今宵もまた、松田駅18時23分発「あさぎり6号」に乗車。既に勝手知ったる我々は、速やかにPASMO・SUICAのカードをずらり改札口に並べ、駅員の発券作業を注視しながら待つ。しかし、今回は五人だったのにもかかわらず、つい二週間前の前回の様な事件は起こらず、平穏無事に発券完了。何も無いのは、なんだか期待外れというか拍子抜け。
夜の帳が降りる頃、時刻通りフェルメール・ブルー「あさぎり」がゆっくりと、松田駅あさぎり専用ホームに滑り込んで来る。ともかくも座席に着いたら、酒ボトルとカップを取り出すのはいつも通り。今宵持参の酒は会津喜多方の、峰の雪酒造「大和屋善内・純米生詰28BY」である。
さっそく口に含んでみると、ちょっとライチっぽい香りが鼻に抜ける。酸味と旨味はまずまずだが、やや甘さが優る感じか。この日本酒は、今季(2016年)のIWC(International Wine Challenge)という世界最大規模のコンペティションで見事、"Gold Medal"を獲得したとのこと。ちなみに、"Gold Medal"の中からさらに"Trophy"が選ばれ、その中から"Champion"が決まるので、"Gold Medal"は実質的には「銅メダル」と云える。
この「大和屋善内・純米生詰28BY」のIWCでの評価をみると、"Notes of rice, melon, banana and pear with an undercurrent of yoghurt, koji, anise seed, spice and hints of caramel. Well integrated nose and palate, balanced and intense, rounded texture with good acidity and dry finish."ということだった。

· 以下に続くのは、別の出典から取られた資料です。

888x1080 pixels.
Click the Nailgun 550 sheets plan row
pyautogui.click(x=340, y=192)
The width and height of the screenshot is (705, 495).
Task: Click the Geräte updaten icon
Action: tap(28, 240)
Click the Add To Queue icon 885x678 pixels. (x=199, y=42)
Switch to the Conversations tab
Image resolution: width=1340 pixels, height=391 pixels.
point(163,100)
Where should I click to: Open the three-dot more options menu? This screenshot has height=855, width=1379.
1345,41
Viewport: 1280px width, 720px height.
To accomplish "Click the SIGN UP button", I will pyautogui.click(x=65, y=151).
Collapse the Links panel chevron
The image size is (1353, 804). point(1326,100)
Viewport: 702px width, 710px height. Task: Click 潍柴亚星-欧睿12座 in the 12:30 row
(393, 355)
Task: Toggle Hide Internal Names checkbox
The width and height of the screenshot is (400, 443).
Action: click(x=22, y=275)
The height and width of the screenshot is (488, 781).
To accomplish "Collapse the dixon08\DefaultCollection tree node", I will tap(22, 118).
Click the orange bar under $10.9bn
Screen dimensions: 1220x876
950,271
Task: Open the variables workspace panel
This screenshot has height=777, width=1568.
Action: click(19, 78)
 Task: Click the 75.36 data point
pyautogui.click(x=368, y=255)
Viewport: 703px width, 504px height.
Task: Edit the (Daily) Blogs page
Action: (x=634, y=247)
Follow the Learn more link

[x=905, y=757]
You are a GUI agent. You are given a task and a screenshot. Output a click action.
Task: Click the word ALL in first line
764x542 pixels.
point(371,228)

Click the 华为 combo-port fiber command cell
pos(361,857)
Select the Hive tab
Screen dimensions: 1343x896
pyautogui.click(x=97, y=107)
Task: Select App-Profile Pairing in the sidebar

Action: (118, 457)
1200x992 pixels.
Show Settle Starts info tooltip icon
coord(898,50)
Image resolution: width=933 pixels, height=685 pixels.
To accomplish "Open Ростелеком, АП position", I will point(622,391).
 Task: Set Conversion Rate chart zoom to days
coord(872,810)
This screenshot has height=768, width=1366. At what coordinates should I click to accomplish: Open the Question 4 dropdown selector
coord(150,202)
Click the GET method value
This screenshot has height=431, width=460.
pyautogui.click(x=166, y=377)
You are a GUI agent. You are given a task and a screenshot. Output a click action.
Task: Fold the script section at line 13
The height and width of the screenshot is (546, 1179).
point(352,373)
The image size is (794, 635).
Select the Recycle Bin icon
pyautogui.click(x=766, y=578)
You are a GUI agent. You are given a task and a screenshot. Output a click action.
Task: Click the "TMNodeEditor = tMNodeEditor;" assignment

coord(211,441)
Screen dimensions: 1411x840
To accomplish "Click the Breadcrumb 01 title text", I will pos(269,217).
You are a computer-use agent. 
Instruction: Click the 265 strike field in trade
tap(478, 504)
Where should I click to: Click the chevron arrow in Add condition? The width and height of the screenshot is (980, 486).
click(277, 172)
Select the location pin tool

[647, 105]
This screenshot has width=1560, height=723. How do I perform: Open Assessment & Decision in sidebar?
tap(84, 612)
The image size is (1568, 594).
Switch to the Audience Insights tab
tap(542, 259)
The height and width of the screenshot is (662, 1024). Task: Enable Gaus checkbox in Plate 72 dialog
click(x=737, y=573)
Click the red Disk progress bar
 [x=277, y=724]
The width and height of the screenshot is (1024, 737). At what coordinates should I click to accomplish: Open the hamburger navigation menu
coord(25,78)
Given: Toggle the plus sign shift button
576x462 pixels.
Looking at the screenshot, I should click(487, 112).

つまり米とメロンとバナナと洋ナシの香りがして、更に仄かにヨーグルト、麹、アニスシード、スパイス(って具体的に何?)、キャラメルらしさまで感じられると云うのだから恐れ入る。審査員達の舌と鼻はいったいどうなっているのか。
なお、2016年のChampionは、「出羽桜・出羽の里・純米」だったそうな。次はこれを確認しなくてはならない。